- Genre: Cooking show
- Created by: Food Network
- Starring: Guy Fieri
- Country of origin: United States

Original release
- Network: Food Network

= Ultimate Recipe Showdown =

Ultimate Recipe Showdown is a program shown on Food Network. The program was originally hosted by Marc Summers and Guy Fieri. For the second season, Fieri hosted the program alone.

There were three seasons between 2008 and 2010.

==Format==
Each contest had three home cooks who had won their way into the competition. The episode had a theme such as "comfort food". Each round had a specialized section of the theme, such as macaroni and cheese. In each round, the contestants would be given points out of 100. The three judges included Katherine Alford, Kerry Simon and Russ Parsons. The judges would not watch the contestants as they judged. The top scorer of the night won the top prize of $25,000 and their recipe was featured on the menu of T.G.I. Friday's.

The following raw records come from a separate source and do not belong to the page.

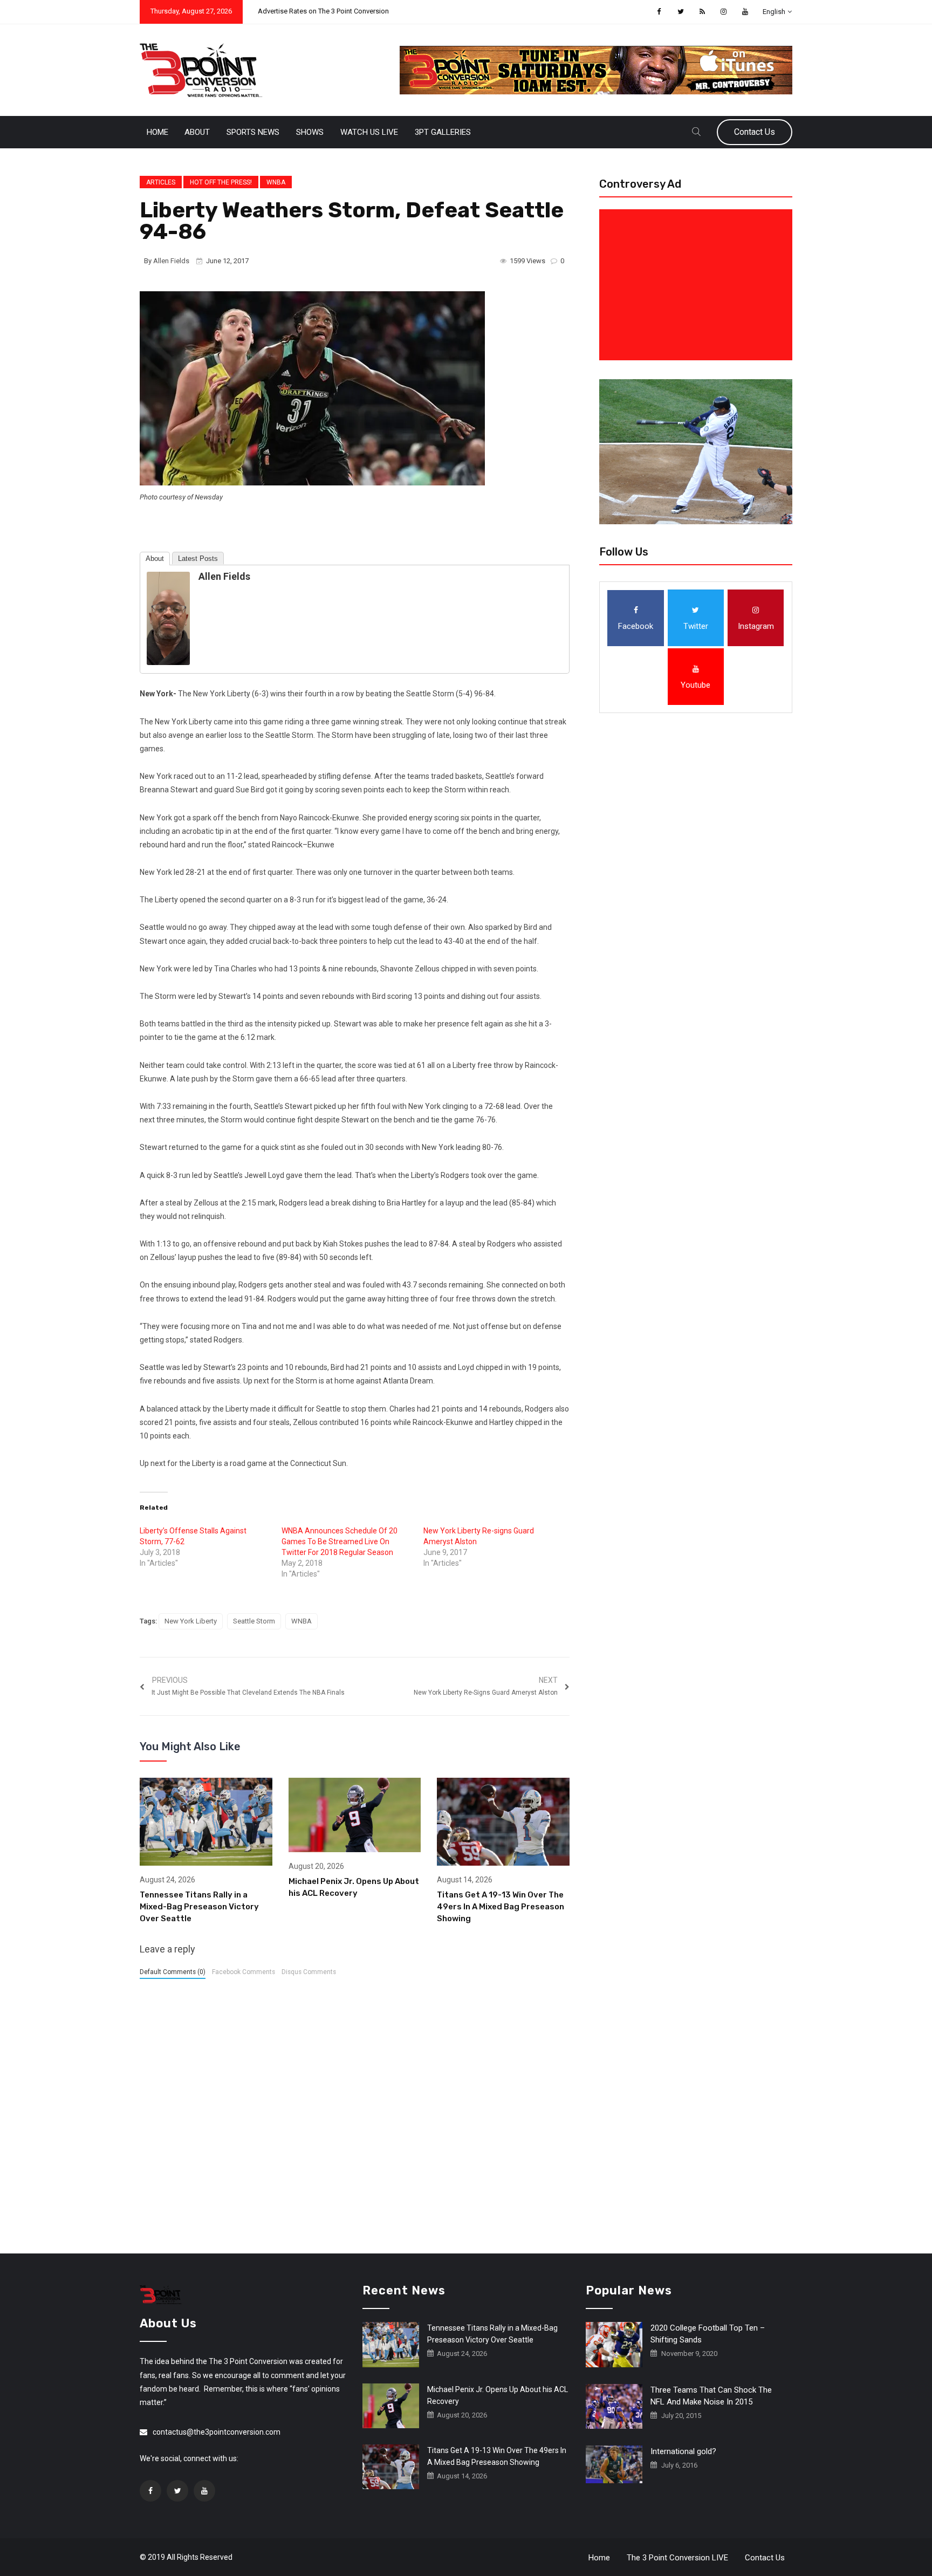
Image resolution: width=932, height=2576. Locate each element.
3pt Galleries (443, 132)
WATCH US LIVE (369, 132)
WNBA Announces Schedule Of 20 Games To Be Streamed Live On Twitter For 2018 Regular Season (340, 1541)
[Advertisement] (697, 284)
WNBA (275, 182)
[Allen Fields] (168, 618)
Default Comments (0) (172, 1972)
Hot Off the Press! (221, 182)
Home (157, 132)
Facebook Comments (243, 1972)
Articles (160, 182)
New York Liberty (191, 1621)
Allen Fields (171, 261)
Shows (310, 132)
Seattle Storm (254, 1621)
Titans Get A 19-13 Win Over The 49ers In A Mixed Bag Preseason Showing (500, 1906)
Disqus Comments (309, 1972)
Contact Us (754, 132)
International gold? (683, 2451)
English (774, 12)
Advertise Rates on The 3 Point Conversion (323, 11)
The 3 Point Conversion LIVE (677, 2558)
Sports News (253, 132)
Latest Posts (198, 558)
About (197, 132)
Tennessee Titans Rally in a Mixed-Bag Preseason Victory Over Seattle (199, 1906)
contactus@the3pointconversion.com (216, 2432)
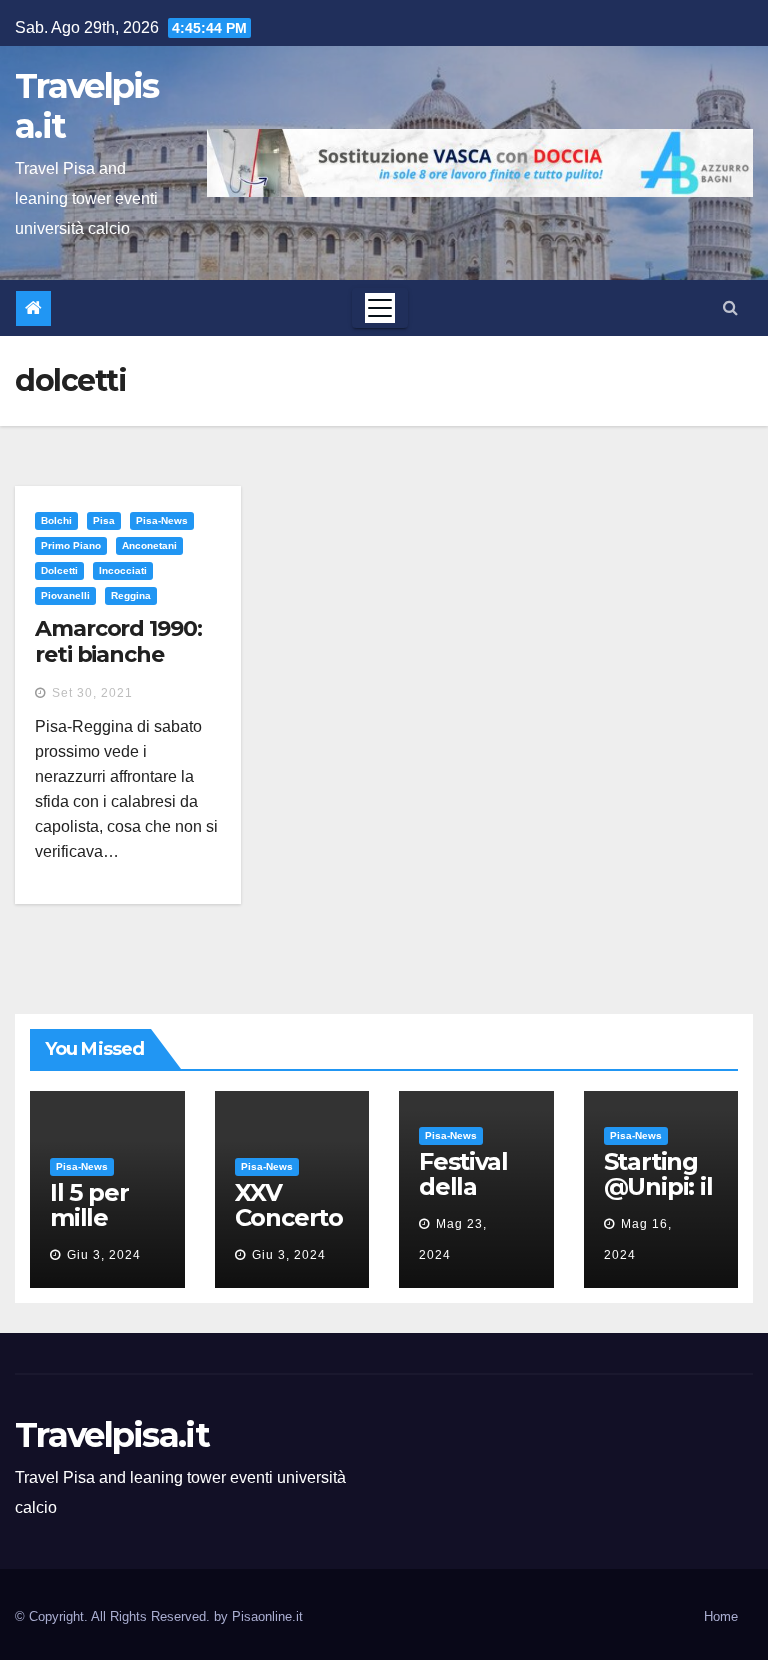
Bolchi (56, 520)
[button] (730, 307)
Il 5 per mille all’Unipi (97, 1217)
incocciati (123, 570)
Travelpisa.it (87, 106)
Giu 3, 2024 (104, 1255)
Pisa (104, 520)
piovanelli (65, 595)
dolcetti (59, 570)
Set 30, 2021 (92, 693)
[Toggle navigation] (380, 308)
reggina (131, 595)
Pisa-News (162, 520)
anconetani (149, 545)
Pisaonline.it (267, 1616)
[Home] (33, 308)
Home (721, 1616)
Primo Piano (71, 545)
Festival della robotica (467, 1186)
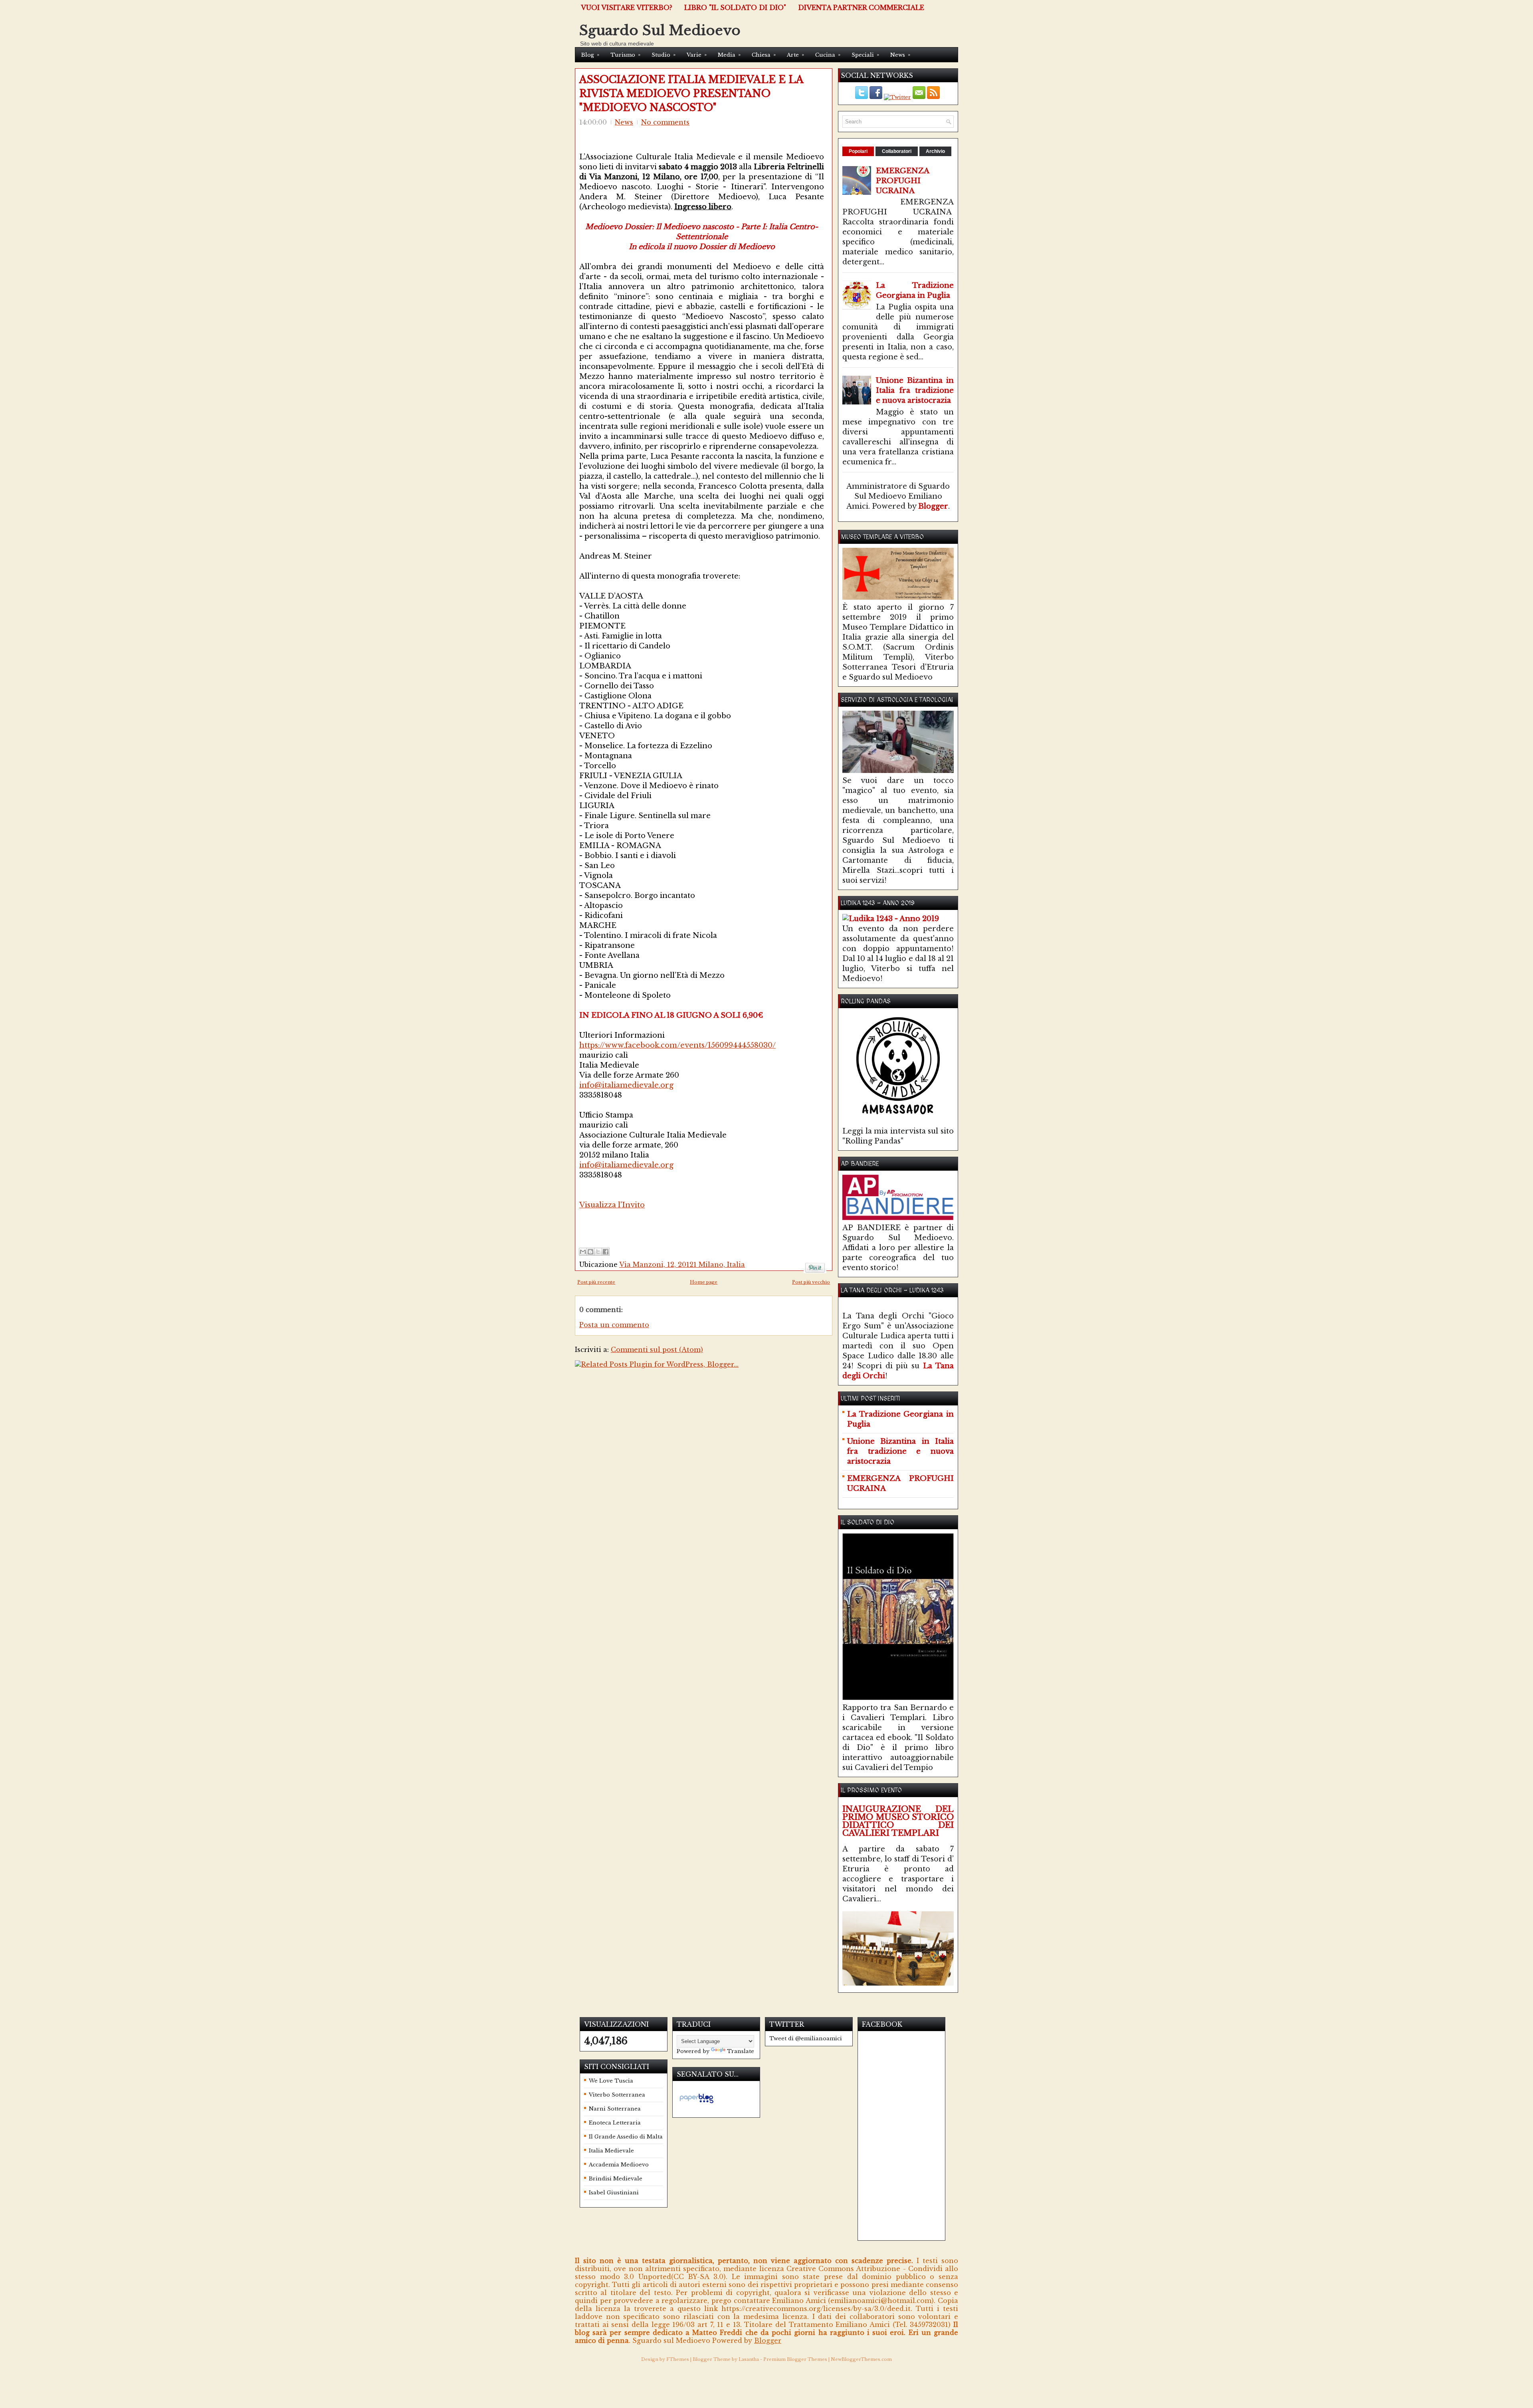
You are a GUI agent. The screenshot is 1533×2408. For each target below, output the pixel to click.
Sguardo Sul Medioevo (660, 30)
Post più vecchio (811, 1282)
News (900, 54)
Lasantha (749, 2359)
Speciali (865, 54)
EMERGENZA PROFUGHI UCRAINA (902, 180)
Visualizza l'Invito (612, 1205)
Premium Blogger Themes (795, 2359)
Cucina (827, 54)
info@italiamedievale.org (626, 1085)
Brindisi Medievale (615, 2178)
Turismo (625, 54)
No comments (665, 122)
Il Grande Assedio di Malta (626, 2136)
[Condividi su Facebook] (606, 1252)
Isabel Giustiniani (614, 2192)
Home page (703, 1282)
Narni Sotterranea (615, 2108)
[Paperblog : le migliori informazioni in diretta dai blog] (696, 2103)
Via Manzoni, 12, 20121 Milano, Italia (682, 1264)
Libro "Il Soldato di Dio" (735, 8)
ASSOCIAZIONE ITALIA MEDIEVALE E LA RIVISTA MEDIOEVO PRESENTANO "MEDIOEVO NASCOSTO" (691, 93)
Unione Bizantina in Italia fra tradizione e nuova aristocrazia (915, 390)
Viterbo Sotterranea (617, 2094)
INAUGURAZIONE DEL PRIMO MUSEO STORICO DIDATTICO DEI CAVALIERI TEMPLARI (898, 1821)
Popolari (858, 151)
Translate (740, 2051)
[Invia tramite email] (583, 1252)
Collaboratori (896, 151)
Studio (663, 54)
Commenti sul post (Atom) (657, 1350)
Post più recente (596, 1282)
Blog (590, 54)
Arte (795, 54)
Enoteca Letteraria (615, 2122)
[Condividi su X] (598, 1252)
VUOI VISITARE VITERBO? (626, 8)
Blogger (933, 506)
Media (729, 54)
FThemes (677, 2359)
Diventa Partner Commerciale (861, 8)
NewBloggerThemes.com (861, 2359)
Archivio (935, 151)
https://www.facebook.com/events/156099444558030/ (677, 1045)
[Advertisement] (672, 1222)
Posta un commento (614, 1325)
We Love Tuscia (611, 2080)
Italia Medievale (611, 2150)
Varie (697, 54)
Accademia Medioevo (619, 2164)
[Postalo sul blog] (590, 1252)
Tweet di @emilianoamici (805, 2038)
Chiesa (764, 54)
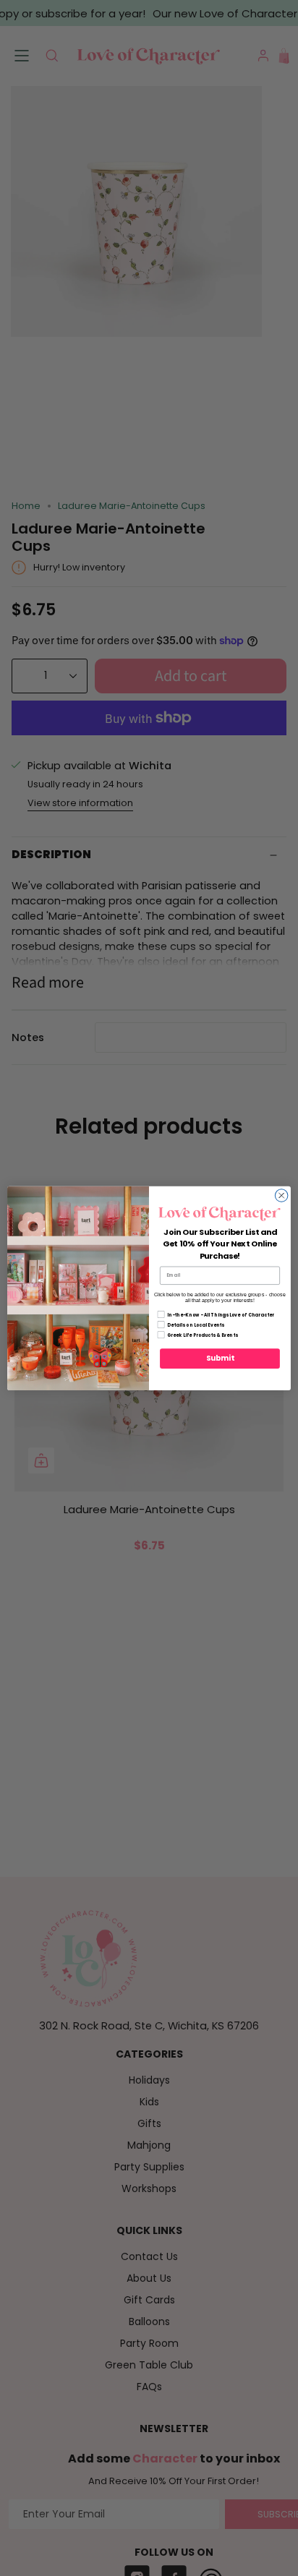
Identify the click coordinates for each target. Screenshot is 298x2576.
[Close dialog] (281, 1195)
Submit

For the second season there were some format changes. Each episode had a theme, but four contestants competed in the entire program. The two rounds were Signature, where the contestants had 2 hours to make a dish, and the Speed Round, where the contestants had 30 minutes for a dish. This time the judges watched the contestants throughout the program. The judges were Alford, Michael Psilakis (owner of Dona, Kefi, and Anthos, three popular Greek restaurants) and Linda Fears, editor-in-chief of Family Circle magazine.